(WHAT YOU WILL DO)
Go over each line of the entries below, count those with "Collapse", and give only the count.
[DATA SUPPLIED]
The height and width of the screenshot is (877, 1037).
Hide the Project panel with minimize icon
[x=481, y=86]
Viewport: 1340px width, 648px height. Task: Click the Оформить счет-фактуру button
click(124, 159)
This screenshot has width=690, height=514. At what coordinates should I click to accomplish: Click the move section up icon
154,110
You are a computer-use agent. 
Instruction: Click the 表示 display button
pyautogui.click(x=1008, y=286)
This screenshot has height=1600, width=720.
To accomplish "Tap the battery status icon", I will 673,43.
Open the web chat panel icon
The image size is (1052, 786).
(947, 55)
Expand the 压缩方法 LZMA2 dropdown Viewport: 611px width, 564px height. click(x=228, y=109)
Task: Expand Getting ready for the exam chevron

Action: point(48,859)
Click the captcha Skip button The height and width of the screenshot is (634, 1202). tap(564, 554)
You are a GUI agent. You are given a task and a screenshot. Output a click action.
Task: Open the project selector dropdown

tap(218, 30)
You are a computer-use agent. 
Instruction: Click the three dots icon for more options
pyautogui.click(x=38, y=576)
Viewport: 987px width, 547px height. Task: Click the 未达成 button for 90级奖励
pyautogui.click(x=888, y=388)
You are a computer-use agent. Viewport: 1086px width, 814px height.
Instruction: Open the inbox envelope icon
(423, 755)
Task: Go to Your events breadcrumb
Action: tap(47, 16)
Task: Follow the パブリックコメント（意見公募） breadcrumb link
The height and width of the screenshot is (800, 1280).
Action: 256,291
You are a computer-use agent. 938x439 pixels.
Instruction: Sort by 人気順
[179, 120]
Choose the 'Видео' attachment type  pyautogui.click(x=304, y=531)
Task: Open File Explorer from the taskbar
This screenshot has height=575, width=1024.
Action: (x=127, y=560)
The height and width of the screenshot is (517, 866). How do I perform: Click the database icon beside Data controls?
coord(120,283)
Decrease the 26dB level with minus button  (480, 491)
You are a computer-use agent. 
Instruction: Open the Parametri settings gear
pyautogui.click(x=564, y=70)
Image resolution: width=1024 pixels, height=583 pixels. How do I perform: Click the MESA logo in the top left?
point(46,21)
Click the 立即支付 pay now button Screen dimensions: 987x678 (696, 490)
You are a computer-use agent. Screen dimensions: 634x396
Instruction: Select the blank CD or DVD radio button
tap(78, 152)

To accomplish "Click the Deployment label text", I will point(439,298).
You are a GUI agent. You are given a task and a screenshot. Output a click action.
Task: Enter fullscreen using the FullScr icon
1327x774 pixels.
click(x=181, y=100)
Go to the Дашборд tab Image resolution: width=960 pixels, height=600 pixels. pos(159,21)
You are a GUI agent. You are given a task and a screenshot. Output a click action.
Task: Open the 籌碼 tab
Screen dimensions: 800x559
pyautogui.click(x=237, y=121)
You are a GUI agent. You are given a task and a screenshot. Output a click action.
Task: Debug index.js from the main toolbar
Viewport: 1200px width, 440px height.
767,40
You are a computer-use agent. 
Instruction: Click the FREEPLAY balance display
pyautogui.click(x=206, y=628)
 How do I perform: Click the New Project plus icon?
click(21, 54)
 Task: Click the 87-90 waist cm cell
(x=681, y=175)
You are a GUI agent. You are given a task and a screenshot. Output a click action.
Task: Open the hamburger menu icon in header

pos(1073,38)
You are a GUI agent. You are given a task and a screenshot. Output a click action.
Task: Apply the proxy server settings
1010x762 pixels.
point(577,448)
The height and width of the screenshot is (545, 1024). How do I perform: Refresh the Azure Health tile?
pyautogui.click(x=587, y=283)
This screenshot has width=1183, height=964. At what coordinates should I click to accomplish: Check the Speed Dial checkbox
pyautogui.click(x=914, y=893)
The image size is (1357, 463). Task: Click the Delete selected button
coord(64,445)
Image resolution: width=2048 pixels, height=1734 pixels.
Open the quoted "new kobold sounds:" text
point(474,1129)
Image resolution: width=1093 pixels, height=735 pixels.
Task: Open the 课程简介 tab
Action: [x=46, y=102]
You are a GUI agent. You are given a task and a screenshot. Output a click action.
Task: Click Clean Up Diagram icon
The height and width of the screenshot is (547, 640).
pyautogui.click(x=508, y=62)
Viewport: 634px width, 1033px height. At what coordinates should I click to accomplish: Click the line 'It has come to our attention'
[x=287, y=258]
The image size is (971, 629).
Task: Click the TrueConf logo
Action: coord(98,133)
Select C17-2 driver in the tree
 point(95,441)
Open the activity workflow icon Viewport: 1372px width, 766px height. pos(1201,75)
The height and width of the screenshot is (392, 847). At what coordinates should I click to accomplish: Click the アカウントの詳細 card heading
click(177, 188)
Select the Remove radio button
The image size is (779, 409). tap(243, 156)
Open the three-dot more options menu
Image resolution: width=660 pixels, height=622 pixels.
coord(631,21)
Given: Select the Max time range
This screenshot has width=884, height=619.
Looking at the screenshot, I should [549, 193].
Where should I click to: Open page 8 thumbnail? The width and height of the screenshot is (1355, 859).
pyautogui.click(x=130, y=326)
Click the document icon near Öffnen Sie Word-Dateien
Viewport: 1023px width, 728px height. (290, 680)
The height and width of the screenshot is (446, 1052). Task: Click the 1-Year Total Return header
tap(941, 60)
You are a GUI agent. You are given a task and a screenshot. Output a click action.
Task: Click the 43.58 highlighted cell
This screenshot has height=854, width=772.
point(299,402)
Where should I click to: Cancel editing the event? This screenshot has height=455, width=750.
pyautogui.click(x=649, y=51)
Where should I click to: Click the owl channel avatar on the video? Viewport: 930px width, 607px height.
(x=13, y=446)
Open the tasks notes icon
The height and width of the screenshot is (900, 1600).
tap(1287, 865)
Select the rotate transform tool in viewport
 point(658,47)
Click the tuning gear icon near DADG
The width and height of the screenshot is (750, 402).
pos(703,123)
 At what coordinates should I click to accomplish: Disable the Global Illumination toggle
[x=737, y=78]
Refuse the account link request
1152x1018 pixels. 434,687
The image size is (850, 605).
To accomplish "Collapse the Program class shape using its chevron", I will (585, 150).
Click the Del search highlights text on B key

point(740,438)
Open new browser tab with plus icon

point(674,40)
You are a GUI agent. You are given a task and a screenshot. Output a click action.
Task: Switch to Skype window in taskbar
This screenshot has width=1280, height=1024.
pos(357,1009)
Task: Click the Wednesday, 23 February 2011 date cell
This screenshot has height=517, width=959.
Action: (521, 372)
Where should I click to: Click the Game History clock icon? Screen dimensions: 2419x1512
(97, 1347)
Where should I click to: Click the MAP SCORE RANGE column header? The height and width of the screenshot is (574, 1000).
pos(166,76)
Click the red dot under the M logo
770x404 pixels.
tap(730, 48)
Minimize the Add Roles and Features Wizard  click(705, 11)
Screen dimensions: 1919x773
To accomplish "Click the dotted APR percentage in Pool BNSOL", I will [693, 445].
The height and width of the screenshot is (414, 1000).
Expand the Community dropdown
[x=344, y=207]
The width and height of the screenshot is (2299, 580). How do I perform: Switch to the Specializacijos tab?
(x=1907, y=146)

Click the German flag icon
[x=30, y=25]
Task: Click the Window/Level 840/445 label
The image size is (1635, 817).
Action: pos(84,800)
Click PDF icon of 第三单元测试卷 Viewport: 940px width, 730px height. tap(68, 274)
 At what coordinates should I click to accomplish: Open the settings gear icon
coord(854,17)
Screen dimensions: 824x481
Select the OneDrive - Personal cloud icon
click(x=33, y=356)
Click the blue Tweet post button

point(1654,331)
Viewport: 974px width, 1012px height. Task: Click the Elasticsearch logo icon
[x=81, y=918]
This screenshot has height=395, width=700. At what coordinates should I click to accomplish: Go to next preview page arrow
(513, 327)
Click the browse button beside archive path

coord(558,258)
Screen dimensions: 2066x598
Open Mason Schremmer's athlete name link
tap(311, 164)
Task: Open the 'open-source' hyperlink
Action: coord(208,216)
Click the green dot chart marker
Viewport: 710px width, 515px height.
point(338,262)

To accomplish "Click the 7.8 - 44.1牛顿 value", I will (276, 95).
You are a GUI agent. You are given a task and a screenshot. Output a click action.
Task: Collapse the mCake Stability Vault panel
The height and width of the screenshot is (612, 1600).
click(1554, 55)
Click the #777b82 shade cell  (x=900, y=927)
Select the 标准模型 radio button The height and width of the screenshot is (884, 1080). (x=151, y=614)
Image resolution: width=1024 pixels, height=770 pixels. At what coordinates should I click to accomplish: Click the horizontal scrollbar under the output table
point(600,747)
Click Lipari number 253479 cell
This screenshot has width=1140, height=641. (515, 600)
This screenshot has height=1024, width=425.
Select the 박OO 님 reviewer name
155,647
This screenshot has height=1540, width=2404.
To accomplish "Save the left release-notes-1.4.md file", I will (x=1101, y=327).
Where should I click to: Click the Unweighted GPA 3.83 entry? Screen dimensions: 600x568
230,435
[/DATA SUPPLIED]
(SOLUTION FOR THIS TASK)
2